SIP is gaining popularity with Indian Mutual Funds investors. It allows for disciplined investing without worrying about market volatility or timing the markets. Mutual Funds offer systematic investment plans that are the best way to get into the world of long-term investments. It is important to invest long-term. This means you need to start investing early to maximise your returns. To get the most out of your investments, you should start early and invest regularly.


What is SIP?

It is a way to invest money. You invest a set amount of money over a period. You can purchase a set number of units from the fund with this amount. You can invest in the fund at the highs and the lows if you do this over a prolonged period. This means that you don`t have to time the market in order to make investments. Market timing can be risky as it is possible to invest at the wrong moment. This factor is eliminated by this method of investment.

After deciding on your investment term and frequency, you have the option to automate your investments. You can give your bank a standing instruction to transfer the money directly from your bank account to the mutual fund SIP you choose, at a fixed date each month (or quarter) etc.



Benefits of Investing in SIP 


The power of compounding

The compounding effect magnifies the benefits of investing regularly via SIP and investing for the long term. You will earn both the actual investment amount and the compounding effect, which means that you can also get returns on the principal amount. As the money you invest earns a return, your money will grow over time. The returns are also a source of returns.


How do you invest in SIP?

Before you start a SIP in any mutual fund scheme you should ensure that the objectives, risk levels, and tolerances of the scheme are compatible with your risk tolerance and profile. After you have determined that the mutual fund you want to invest in is right for you, you can start a SIP. A bank account is required to link your investment account with it. You can activate ECS and give your bank standing instructions for a deposit from your account to the mutual fund scheme you choose on predetermined dates. This will make it easy to invest in SIP. It is better to have investment advisor to choose a fund scheme specific for you and ask him to update regularly.

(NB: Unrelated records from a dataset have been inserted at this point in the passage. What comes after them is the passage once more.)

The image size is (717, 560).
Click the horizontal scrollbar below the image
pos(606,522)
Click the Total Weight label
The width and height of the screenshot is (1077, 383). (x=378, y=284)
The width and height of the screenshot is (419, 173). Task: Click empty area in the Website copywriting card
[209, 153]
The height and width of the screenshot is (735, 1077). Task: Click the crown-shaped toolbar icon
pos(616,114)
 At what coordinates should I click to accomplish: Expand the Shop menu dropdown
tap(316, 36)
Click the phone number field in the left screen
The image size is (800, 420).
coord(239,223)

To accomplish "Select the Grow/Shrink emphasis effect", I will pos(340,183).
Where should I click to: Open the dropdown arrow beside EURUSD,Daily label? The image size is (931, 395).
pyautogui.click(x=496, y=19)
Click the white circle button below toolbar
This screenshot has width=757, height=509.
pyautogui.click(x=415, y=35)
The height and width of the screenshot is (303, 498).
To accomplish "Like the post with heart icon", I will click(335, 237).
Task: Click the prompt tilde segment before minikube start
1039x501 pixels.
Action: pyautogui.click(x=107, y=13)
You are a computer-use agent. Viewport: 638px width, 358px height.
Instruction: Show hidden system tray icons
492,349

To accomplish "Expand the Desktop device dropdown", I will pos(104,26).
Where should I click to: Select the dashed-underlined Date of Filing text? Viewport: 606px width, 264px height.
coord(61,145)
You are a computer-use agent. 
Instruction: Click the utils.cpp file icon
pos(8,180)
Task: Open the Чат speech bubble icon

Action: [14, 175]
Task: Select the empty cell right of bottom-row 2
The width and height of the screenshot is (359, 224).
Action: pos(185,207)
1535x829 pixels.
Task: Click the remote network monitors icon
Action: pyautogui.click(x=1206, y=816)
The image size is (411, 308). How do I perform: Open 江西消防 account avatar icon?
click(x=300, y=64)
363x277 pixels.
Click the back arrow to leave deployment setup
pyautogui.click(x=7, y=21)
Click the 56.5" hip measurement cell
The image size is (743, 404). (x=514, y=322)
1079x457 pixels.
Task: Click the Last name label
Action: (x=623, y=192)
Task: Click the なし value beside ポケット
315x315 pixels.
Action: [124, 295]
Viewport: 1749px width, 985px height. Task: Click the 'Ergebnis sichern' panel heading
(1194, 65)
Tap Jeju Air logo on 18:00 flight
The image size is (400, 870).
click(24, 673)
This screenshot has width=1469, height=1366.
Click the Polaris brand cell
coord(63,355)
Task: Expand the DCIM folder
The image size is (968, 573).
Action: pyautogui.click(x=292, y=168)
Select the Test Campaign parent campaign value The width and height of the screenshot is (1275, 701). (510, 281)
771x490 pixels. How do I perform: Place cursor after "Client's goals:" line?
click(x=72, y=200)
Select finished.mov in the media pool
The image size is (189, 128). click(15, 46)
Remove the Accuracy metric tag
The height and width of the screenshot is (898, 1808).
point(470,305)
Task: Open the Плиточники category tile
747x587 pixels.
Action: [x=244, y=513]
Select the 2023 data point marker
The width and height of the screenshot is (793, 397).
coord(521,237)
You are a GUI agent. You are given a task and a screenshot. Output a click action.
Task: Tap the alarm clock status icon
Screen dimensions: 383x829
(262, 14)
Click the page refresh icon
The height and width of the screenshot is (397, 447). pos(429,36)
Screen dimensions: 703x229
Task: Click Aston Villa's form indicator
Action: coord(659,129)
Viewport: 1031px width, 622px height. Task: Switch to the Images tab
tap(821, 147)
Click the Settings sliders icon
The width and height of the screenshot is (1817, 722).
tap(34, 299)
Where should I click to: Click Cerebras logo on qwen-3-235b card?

How do you stop a SIP from happening?

It is not advisable to end your SIP until you have reached your investment goal. Market movements should not influence your decision-making. You will get a higher return on your investment if you are more invested than you are. After you have made the decision to end a SIP you must inform the fund house. Logging in to the mutual fund investment account you have with the fund house and cancel your account. You can also go to a branch of the fund house to complete the cancellation form. You can call to your financial planner to cancel it, he will guide you.